Mis tíos tienen en su casa un reloj de pared que no es muy viejo, pero tiene una apariencia noble y casi venerable. Este reloj data de principios del siglo XX, con su péndulo y un par de pesos y, ¿cómo no?, dispone de un hermoso carrillón interno que da las horas y las medias horas. Durante el pasado verano, a consecuencia de las fuertes corrientes de aire que circulan dentro de la casa que se abatieron directamente sobre el reloj, el mecanismo dejó de funcionar. Pensamos que nunca más funcionaría, porque ya era viejo; ahora lo veíamos, colocado en la pared, como un elemento decorativo, bonito si quieres pero inútil para su misión.
Hace poco, mi tío tuvo una intuición:
¿Y si intentamos ponerlo en marcha para que funcione?
Levantó los pesos, hizo gravitar el péndulo, giró las manecillas hasta ponerlo en hora, escuchando las repetidas campanadas que prácticamente ya habíamos olvidado, y ¡oh maravilla!, todo iba bien como el primer día.
Después, reflexionando, pensé que algo parecido sucede con nuestra Iglesia: posee el mecanismo esencial para funcionar, que no es otro que el que Cristo instituyó al fundar su Iglesia.
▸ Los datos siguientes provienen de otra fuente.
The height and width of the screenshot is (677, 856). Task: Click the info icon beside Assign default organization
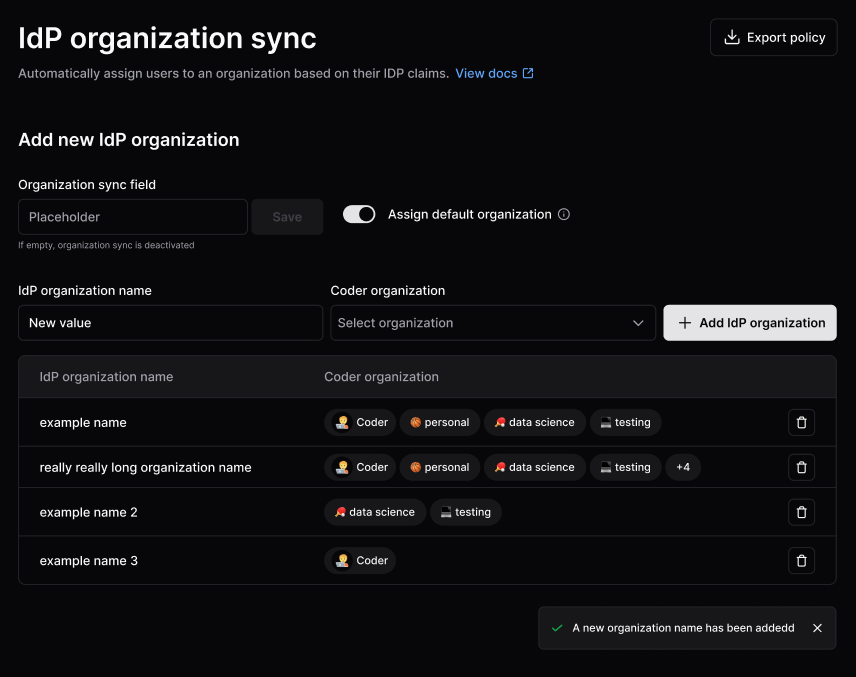[x=564, y=214]
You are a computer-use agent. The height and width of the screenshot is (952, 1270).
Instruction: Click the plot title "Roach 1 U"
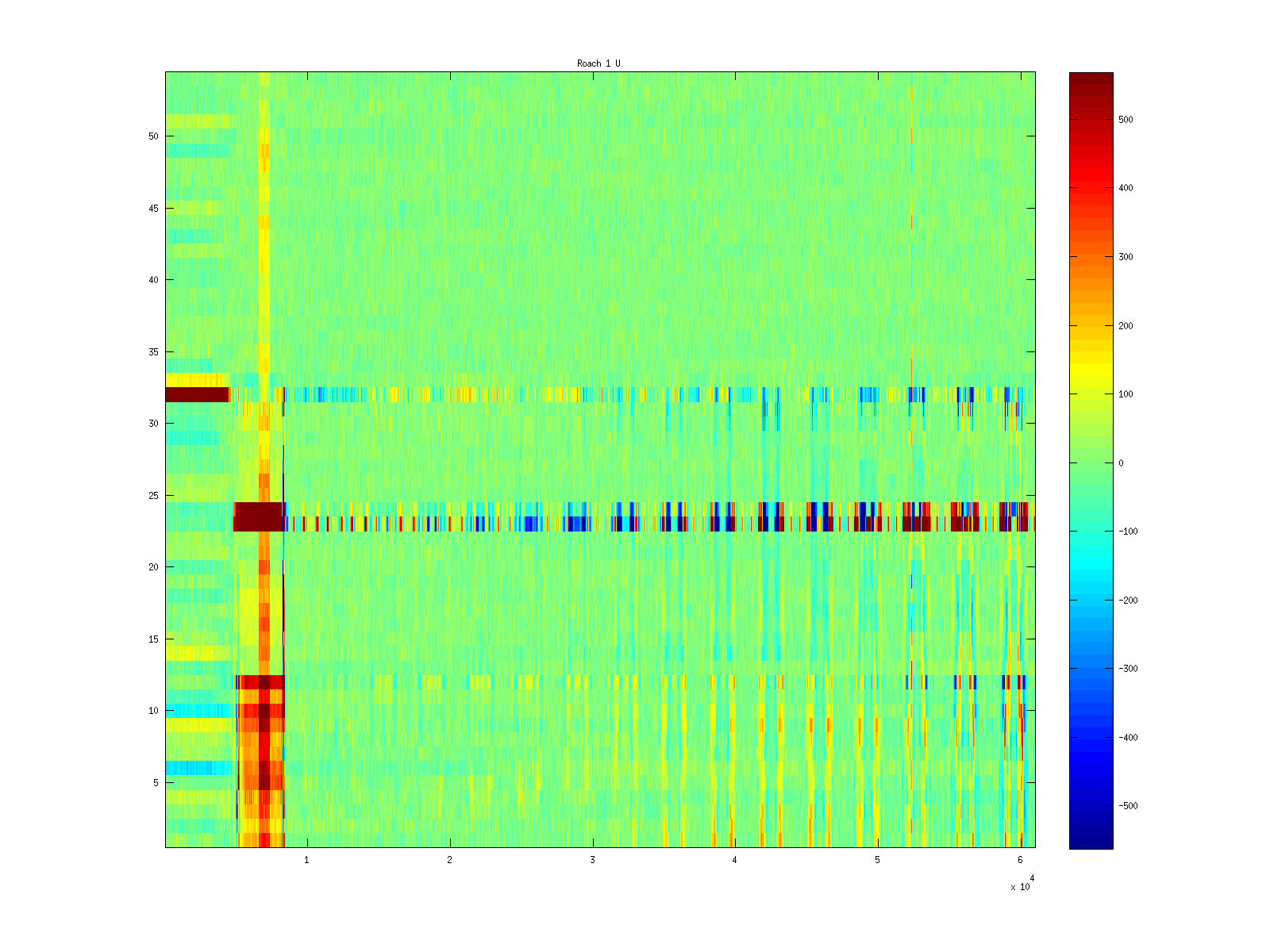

Tiene la Palabra de Dios y los sacramentos, la doctrina, el orden de las primacías, el tesoro de la liturgia, la santidad de tantos miembros que, a lo largo de su historia y también en la actualidad han ennoblecido sus filas. Sólo le faltan dos cosas: recuperar la conciencia de sí misma y recuperar la postura evangelizadora ante el mundo. En la historia de la Iglesia ha habido muchos momentos de dejadez, de decadencia y de colapso: la Iglesia pierde la conciencia de sí misma y el tono de su postura ante el mundo; pero, de repente, cuando ya se daba todo por perdido, entonces la Iglesia, reanimada por la fuerza del Espíritu, recupera su conciencia de ser el Cuerpo Místico de Cristo y su carácter misionero y se da cuenta de que ya lo tenía todo en su interior, que no era necesario ir a buscar fuera, que posee la plenitud de los medios con los que Cristo le ha garantizado el éxito de su misión.
Los cristianos tenemos lo mejor que se puede ofrecer al mundo: Jesucristo y el don de la Fe en él, que cambia la faz del Universo a medida que cambia el corazón de cada ser humano. él está con nosotros, pero aún no le hemos acabado de conocer. Por eso hemos convertido la Iglesia en un adorno o en un museo, como dijera el beato Juan XXIII con gran acierto. A menudo nos falta la capacidad y el deseo de amarla y servirla con ánimo filial, con el mismo amor y la misma voluntad de servicio con los que hemos de servir a Cristo.
Pero todo está dentro: basta con un acto de voluntad, un primer gesto de libertad para poner en marcha el mecanismo. Como el péndulo del reloj que recibe el primer impulso y vuelve a funcionar. Abrámonos, pues, a la acción del Espíritu Santo en nosotros y seamos hijos fieles de la Iglesia.